II. Duties as Subadviser. Subject to the supervision of the Board of
Directors of the
Company and the Manager, the Subadviser shall manage the investment
operations of each Fund and the composition of the portfolio of each
Fund, including the purchase, retention and disposition thereof, in
accordance with the investment objectives, policies and restrictions of
each Fund, as specified in the currently effective Prospectus (as
hereinafter defined) and subject to the following understandings:
A. The Subadviser shall provide supervision of each Fund's
investments and determine from time to time what investments
or securities will be purchased, retained, sold or lent by
each Fund, and what portion of each Fund's assets will be
invested or held uninvested as cash.
B. The Subadviser shall use its best judgment in the performance
of its duties under this Agreement.
C. The Subadviser, in the performance of its duties and
obligations under this Agreement, shall act in conformity with
the Articles of Incorporation, By-Laws and Prospectus (each as
hereinafter defined) of the Company and with the instructions
and directions of the Board of Directors and the Manager and
will conform to and comply with the requirements of the 1940
Act and all other applicable federal and state laws and
regulations.
D. The Subadviser shall determine the securities to be purchased
or sold by each Fund and will place orders pursuant to its
determination with or through such persons, brokers or dealers
(including NYLIFE Securities LLC) in conformity with the
policy with respect to brokerage as set forth in the Company's
Registration Statement and Prospectus (each as hereinafter
defined) or as the Board of Directors may direct from time to
time. It is recognized that, in providing a Fund with
investment supervision or the placing of orders for portfolio
transactions, the Subadviser will give primary consideration
to securing the most favorable price and efficient execution.

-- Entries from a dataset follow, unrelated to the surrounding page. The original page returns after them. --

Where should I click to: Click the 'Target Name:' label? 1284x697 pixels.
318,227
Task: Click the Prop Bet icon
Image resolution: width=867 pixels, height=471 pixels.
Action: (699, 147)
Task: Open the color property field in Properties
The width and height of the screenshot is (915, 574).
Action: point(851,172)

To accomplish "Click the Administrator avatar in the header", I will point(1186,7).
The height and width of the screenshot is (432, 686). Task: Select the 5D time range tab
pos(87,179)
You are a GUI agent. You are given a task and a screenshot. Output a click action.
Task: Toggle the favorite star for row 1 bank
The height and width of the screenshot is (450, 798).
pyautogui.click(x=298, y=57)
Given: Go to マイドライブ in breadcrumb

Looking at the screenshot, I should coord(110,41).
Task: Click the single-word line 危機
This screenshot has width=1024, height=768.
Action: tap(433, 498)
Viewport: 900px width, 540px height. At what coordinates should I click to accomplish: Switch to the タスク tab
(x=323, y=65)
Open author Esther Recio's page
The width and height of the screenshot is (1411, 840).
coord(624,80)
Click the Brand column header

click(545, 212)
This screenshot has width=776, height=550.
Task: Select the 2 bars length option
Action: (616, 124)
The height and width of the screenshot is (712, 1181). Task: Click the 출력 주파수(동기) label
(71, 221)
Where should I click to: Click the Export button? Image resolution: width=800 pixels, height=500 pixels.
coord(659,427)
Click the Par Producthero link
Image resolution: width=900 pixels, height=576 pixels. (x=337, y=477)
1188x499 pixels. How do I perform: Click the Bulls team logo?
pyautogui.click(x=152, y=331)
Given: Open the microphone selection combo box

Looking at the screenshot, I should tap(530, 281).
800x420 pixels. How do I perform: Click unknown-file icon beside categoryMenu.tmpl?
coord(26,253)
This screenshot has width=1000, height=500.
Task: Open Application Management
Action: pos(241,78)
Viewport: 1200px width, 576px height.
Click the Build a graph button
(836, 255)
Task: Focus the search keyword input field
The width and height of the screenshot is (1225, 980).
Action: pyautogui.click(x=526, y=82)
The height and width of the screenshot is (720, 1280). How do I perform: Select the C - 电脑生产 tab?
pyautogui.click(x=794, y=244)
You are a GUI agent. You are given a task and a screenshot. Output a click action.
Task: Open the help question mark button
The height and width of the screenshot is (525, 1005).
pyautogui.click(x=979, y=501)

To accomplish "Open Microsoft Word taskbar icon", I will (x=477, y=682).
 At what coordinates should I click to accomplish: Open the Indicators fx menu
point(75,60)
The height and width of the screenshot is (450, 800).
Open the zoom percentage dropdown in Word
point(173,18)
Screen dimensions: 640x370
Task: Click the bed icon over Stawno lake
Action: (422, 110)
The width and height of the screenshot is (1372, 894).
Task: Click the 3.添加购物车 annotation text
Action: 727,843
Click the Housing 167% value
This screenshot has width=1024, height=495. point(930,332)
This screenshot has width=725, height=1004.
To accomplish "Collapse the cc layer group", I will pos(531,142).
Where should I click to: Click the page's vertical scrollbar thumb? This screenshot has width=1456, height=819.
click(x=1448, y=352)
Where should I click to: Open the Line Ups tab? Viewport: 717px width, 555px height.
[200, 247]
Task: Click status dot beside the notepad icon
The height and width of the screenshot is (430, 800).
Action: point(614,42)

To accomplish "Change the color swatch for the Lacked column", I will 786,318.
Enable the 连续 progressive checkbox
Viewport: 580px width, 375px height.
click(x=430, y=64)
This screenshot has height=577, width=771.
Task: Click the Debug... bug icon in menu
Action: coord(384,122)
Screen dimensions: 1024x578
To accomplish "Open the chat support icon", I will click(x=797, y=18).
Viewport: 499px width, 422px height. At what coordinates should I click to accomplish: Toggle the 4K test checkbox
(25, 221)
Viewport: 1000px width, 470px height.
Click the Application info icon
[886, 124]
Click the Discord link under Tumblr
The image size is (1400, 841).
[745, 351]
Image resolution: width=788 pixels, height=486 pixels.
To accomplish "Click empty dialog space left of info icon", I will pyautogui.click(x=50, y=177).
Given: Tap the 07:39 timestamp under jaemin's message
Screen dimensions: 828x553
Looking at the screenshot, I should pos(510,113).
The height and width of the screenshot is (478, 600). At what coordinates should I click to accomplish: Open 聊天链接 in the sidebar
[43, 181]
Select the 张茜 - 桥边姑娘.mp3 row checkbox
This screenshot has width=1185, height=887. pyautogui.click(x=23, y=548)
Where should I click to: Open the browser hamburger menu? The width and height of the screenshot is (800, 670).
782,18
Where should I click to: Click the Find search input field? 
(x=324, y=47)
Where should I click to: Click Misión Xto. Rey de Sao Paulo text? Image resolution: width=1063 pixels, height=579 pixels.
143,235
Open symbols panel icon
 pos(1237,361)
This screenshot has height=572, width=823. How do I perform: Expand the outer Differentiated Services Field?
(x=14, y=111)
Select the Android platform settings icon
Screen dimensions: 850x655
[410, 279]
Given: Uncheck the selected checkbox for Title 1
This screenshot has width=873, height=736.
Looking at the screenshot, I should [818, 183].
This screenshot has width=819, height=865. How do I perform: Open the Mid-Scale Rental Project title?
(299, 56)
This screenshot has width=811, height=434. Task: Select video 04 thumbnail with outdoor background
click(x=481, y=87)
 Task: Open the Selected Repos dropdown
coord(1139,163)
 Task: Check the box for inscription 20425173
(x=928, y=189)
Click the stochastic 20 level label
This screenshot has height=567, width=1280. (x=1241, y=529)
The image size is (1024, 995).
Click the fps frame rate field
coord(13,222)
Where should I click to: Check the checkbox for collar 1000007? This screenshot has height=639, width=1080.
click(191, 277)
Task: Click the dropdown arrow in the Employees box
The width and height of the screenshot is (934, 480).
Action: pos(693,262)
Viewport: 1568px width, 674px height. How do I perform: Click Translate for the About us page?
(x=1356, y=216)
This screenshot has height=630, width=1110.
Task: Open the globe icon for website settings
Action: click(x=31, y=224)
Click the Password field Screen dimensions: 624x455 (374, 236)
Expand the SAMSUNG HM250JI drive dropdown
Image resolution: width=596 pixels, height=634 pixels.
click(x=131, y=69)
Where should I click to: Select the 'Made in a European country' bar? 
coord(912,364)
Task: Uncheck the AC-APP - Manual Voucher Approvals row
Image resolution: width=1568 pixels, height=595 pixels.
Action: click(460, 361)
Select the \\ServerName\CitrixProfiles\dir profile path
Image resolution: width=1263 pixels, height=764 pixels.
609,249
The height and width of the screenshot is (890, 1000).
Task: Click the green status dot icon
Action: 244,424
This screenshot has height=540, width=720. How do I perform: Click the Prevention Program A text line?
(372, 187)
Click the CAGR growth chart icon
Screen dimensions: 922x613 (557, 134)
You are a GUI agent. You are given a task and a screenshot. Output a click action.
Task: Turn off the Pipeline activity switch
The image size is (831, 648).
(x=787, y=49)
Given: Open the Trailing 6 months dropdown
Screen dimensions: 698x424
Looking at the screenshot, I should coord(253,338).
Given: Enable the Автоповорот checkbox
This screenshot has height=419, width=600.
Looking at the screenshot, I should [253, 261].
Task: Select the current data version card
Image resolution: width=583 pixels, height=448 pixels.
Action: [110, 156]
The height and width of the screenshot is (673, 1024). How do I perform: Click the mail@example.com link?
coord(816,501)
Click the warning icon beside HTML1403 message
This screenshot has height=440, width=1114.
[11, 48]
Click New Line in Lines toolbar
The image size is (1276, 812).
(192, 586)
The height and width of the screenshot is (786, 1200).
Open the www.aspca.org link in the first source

Consistent with this policy, the Subadviser may consider the
financial responsibility, research and investment information
and other services provided by brokers or dealers who may
effect or be a party to any such transaction or other
transactions to which other clients of the Subadviser may be a
party. It is understood that none of the Funds, the Company,
the Manager nor the Subadviser has adopted a formula for
allocation of the Funds' investment transaction business. It
is also understood that it is desirable for each Fund that the
Subadviser have access to supplemental investment and market
research and security and economic analyses provided by
certain brokers who may execute brokerage transactions at a
higher cost to a Fund than may result when allocating
brokerage to other brokers on the basis of seeking the most
favorable price and efficient execution. Therefore, the
Subadviser is authorized to place orders for the purchase and
sale of securities for each Fund with such certain brokers,
subject to review by the Company's Board
of Directors from time to time with respect to the extent and
continuation of this practice. It is understood that the
services provided by such brokers may be useful to the
Subadviser in connection with its services to other clients.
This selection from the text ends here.